Exercise goal: The lines below, beginning at the one that contains "The height and width of the screenshot is (588, 709)." and ending at the last, are to be retyped exactly.

Stored items:

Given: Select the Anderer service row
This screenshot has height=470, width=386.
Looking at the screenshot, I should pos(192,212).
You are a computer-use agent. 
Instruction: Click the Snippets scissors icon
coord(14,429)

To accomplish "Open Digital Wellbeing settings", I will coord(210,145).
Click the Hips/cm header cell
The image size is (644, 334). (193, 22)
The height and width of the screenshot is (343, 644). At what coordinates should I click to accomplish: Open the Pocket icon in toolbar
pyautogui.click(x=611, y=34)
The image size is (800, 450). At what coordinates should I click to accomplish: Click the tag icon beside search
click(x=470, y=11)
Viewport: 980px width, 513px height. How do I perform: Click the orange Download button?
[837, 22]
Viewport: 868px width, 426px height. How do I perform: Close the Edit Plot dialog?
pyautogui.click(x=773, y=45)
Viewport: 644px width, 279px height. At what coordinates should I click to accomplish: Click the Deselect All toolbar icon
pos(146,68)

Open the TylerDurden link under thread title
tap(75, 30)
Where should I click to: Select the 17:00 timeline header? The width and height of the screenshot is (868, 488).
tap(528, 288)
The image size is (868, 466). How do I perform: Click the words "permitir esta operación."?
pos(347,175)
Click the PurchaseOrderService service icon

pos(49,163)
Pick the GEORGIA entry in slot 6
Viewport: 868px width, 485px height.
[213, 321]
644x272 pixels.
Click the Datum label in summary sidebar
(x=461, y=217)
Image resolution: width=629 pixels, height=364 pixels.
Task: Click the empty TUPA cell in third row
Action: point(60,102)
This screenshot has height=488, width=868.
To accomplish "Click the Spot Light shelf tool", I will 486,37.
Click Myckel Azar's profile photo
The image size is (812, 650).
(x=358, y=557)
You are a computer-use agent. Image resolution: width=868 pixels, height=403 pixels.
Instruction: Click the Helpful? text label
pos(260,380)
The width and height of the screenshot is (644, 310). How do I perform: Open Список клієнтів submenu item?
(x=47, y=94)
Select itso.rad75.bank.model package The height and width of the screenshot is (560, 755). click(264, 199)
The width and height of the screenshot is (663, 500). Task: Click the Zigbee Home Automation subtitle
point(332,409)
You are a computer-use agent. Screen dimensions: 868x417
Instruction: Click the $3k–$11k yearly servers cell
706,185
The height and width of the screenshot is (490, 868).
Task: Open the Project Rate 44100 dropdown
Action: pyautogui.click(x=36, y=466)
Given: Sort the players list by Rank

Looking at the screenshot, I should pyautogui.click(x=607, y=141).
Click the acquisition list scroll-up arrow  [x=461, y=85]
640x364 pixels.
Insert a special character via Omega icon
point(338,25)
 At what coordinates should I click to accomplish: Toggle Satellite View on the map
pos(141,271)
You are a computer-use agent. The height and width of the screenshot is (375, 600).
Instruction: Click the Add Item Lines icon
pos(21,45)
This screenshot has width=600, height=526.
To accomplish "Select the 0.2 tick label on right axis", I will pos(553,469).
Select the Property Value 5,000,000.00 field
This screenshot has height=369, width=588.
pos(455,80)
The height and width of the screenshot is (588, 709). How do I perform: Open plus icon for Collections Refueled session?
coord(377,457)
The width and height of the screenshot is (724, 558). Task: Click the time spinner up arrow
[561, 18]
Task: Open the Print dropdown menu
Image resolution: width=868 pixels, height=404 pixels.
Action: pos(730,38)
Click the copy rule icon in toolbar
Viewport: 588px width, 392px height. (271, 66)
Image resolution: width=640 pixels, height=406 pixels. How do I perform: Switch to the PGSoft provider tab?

Output:
The height and width of the screenshot is (588, 709). How do I perform: Open plus icon for Collections Refueled session?
coord(377,457)
The width and height of the screenshot is (724, 558). Task: Click the time spinner up arrow
[561, 18]
Task: Open the Print dropdown menu
Image resolution: width=868 pixels, height=404 pixels.
Action: pos(730,38)
Click the copy rule icon in toolbar
Viewport: 588px width, 392px height. (271, 66)
Image resolution: width=640 pixels, height=406 pixels. How do I perform: Switch to the PGSoft provider tab?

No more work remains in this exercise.